>>>>
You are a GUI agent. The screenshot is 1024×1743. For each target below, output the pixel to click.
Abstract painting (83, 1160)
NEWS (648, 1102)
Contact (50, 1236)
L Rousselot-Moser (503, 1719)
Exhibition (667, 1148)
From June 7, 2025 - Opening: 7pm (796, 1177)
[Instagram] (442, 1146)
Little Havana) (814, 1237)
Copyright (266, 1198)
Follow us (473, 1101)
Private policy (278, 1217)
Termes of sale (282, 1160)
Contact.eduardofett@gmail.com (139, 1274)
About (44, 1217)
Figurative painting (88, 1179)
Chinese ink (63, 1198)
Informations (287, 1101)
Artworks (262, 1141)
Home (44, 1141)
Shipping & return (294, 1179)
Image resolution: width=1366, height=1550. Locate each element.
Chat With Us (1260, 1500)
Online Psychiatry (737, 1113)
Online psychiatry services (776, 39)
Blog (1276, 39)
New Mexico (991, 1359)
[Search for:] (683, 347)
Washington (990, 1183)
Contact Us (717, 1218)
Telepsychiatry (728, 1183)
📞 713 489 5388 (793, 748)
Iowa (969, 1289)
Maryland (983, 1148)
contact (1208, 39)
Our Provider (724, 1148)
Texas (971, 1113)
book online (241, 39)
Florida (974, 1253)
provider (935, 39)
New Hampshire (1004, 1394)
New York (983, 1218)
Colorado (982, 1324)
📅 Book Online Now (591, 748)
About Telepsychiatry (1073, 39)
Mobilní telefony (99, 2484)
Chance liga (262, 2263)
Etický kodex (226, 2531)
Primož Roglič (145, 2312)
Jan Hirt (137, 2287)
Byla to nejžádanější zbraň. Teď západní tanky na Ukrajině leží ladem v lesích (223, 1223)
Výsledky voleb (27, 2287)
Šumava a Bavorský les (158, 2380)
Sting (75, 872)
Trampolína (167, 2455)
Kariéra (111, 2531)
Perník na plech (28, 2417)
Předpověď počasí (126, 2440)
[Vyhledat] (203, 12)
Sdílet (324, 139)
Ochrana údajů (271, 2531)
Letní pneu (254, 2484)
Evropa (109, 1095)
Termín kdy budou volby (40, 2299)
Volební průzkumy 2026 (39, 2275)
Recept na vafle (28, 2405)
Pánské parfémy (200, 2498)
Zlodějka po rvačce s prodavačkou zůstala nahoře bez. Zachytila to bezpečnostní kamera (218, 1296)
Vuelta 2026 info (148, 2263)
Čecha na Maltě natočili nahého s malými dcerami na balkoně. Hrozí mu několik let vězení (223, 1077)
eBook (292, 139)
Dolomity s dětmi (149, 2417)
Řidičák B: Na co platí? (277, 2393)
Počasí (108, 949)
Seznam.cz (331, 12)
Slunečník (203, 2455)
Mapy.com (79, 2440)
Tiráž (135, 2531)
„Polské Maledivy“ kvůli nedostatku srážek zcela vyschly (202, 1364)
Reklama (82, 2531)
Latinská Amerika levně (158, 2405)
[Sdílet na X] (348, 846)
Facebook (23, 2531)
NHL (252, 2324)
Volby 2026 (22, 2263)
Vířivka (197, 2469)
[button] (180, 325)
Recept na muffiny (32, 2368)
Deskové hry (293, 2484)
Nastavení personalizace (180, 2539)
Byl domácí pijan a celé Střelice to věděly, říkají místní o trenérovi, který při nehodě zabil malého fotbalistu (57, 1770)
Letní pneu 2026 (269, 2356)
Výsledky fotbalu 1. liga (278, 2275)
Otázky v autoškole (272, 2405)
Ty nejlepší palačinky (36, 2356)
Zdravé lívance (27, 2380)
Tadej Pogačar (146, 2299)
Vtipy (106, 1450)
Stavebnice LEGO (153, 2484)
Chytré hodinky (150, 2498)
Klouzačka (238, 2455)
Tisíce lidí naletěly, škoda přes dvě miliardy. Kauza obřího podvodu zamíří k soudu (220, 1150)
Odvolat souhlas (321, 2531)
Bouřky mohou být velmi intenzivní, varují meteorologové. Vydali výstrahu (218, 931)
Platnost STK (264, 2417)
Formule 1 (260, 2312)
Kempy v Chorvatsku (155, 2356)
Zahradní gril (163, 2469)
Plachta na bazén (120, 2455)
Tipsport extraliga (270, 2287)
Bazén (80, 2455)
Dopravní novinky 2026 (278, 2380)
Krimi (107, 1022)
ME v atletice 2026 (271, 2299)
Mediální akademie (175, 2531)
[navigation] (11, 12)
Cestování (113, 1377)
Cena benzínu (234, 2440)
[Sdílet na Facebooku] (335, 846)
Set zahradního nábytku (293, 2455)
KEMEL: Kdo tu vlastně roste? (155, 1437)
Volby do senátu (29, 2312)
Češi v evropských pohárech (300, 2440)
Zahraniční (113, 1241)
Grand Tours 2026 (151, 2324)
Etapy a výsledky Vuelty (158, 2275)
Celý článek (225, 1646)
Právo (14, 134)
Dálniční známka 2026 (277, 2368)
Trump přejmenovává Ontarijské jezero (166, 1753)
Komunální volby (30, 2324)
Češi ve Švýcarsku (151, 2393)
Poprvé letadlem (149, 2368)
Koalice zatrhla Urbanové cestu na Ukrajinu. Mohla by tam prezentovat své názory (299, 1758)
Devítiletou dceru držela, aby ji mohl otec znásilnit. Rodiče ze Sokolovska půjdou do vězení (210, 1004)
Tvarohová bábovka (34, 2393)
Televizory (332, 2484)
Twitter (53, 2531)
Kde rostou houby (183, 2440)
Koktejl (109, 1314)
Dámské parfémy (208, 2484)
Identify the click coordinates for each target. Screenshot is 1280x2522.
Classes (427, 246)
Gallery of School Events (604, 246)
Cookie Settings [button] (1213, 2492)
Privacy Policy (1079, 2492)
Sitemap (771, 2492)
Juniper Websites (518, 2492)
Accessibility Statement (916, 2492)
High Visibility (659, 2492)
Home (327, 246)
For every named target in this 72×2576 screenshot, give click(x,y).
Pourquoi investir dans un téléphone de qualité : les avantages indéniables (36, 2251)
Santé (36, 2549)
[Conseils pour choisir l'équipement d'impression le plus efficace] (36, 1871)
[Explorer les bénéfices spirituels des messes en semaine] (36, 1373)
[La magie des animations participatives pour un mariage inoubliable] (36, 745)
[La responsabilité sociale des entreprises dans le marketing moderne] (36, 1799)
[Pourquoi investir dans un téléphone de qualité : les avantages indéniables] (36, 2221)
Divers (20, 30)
<<<<
* [WHAT YOU NEED TO DO]
Everything above from the line containing "Předpověď počasí (126, 2440)" through the line containing "vyschly (202, 1364)" must be copied exactly. Nothing outside that range belongs in the answer.

* [EXERCISE ANSWER]
Předpověď počasí (126, 2440)
[Vyhledat] (203, 12)
Sdílet (324, 139)
Ochrana údajů (271, 2531)
Letní pneu (254, 2484)
Evropa (109, 1095)
Termín kdy budou volby (40, 2299)
Volební průzkumy 2026 (39, 2275)
Recept na vafle (28, 2405)
Pánské parfémy (200, 2498)
Zlodějka po rvačce s prodavačkou zůstala nahoře bez. Zachytila to bezpečnostní kamera (218, 1296)
Vuelta 2026 info (148, 2263)
Čecha na Maltě natočili nahého s malými dcerami na balkoně. Hrozí mu několik let vězení (223, 1077)
eBook (292, 139)
Dolomity s dětmi (149, 2417)
Řidičák B: Na co platí? (277, 2393)
Počasí (108, 949)
Seznam.cz (331, 12)
Slunečník (203, 2455)
Mapy.com (79, 2440)
Tiráž (135, 2531)
„Polské Maledivy“ kvůli nedostatku srážek zcela vyschly (202, 1364)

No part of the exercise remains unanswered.